Clipboards + Meaning

David E. Manifold tril@bespin.ml.org
Thu, 11 Dec 1997 12:39:13 +0000 (GMT)


On Wed, 10 Dec 1997, Jano John Akim Franke wrote:

> <<< In Tunes an object does not exist unless some metaobject shows how it is
> used in the system. >>>
> 
> How do you communicate with these meta-objects?

The meta-object describes an object's type system, including what
functions can operate on the object.  You communicate with objects with
the primitive ("basic standard constructor") operation of 'function
evaluation.'  To use an object you apply a function to it.  When you apply
the function, the system looks up the metaobjects describing the type
system, and verifies that the objects can combine (typechecking).  The
type system is higher-order, meaning you can use any language or semantics
in the system for specifying which objects can combine.

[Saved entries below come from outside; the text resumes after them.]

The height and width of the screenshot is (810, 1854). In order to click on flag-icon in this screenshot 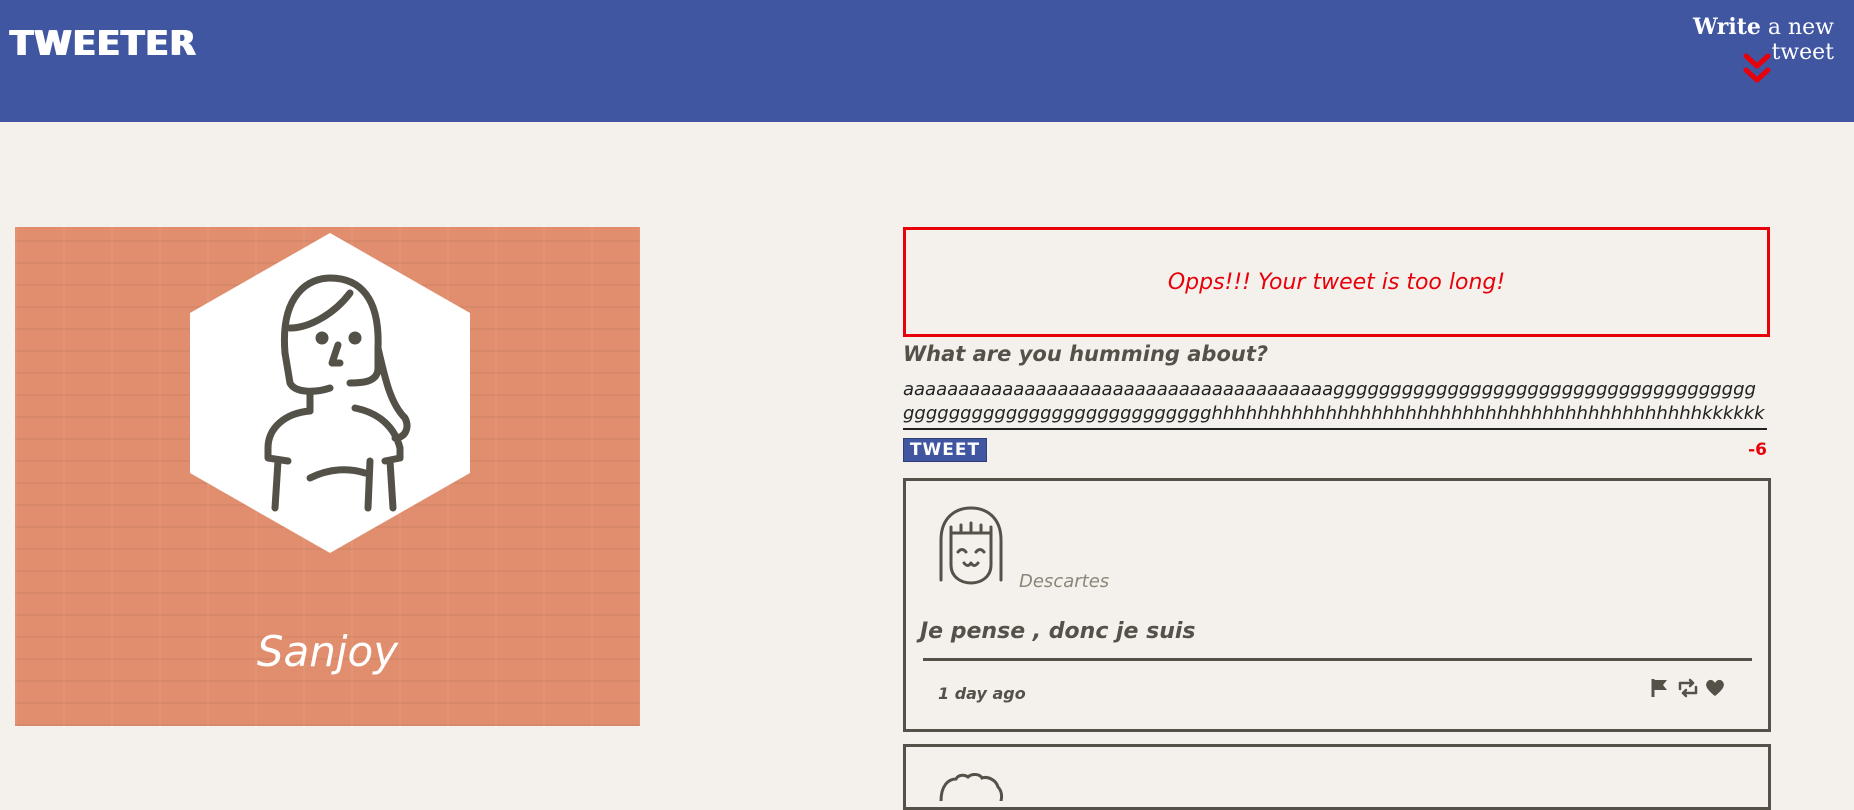, I will do `click(1661, 688)`.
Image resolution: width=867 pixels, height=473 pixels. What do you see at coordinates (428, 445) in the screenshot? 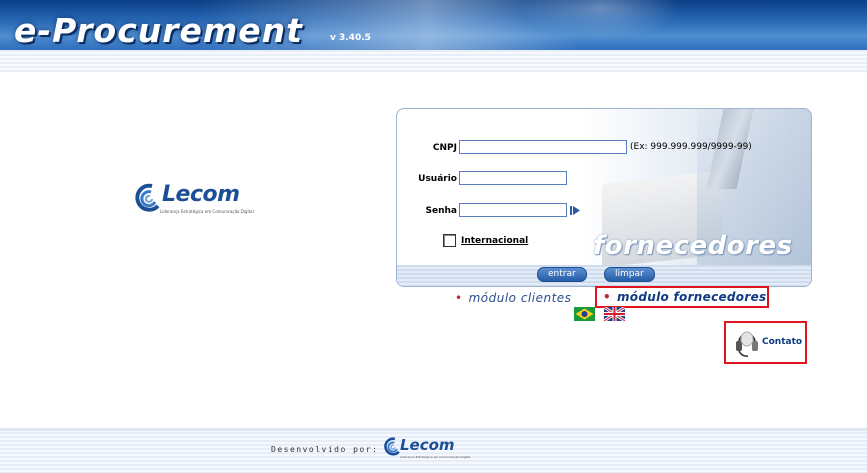
I see `footer-lecom-logo-text: Lecom` at bounding box center [428, 445].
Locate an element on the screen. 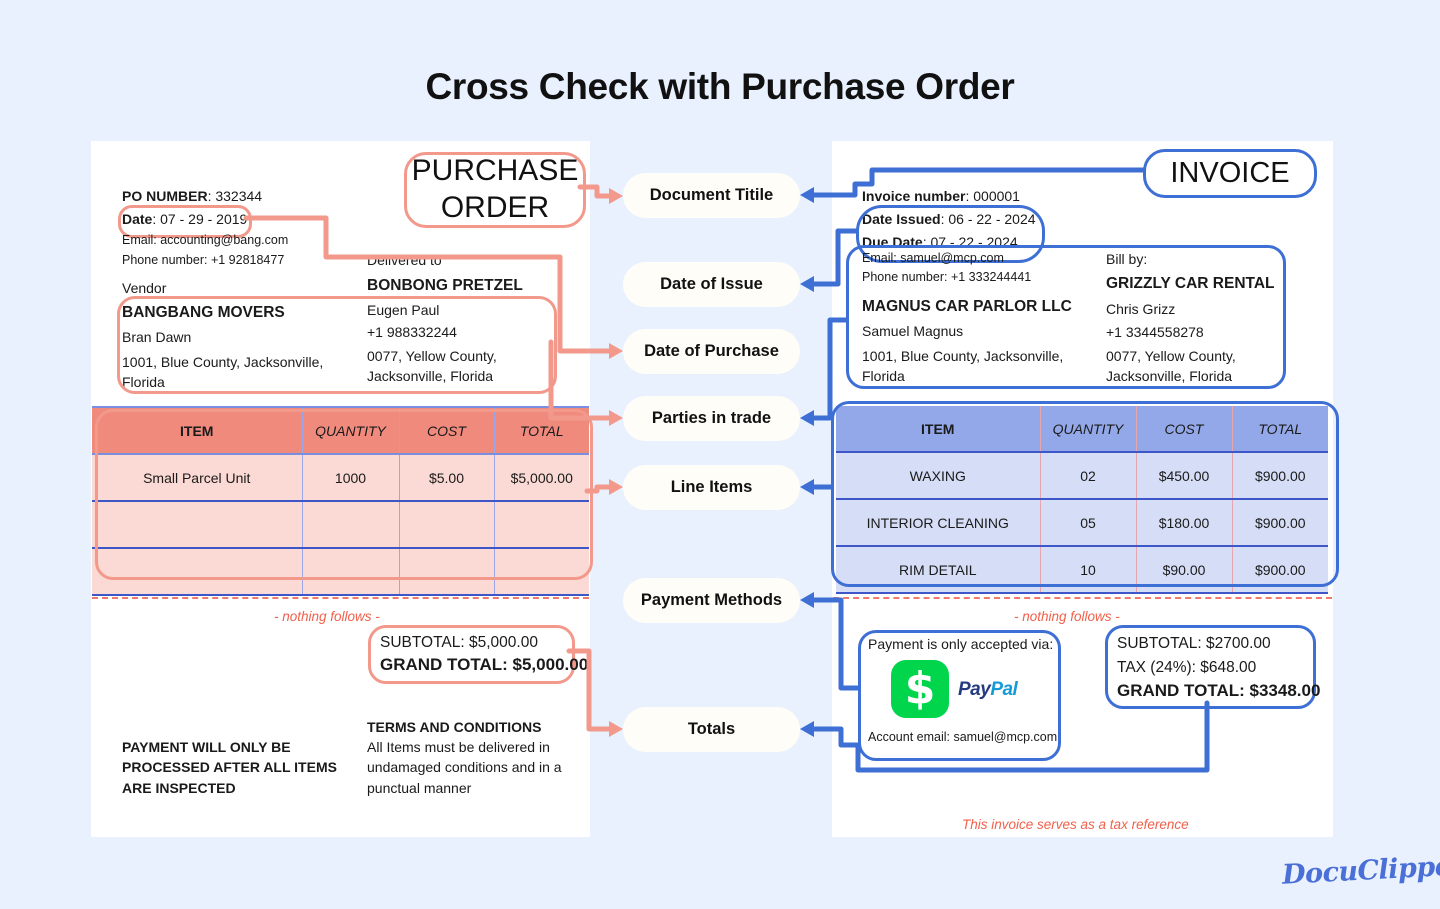  arrow-po-doctype is located at coordinates (616, 196).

I think a main difference between Tunes and all existing systems is that
the functions performing the operation, the objects being operated on, and
the metaobjects describing the type system are ALL first-level objects,
and are all treated equivalently.  None are more special than the others,
they just have different specifications and different arguments.  (high
order uniformity)
 
> <<< As you travel up the hierarchy to the nth order meta-object, you reach
> the object that provides the entire framework of how objects are treated.
> >>>
> 
> Is it really hierarchical? What about changing the hierarchy?

It is hierarchical in the sense that objects depend on other objects, and
you can trace a tree of dependencies between objects.  Being able to
change the hierarchy dynamically is the nature of Tunes (high order
dynamic reflection).  You might want to stick modularity in there, too.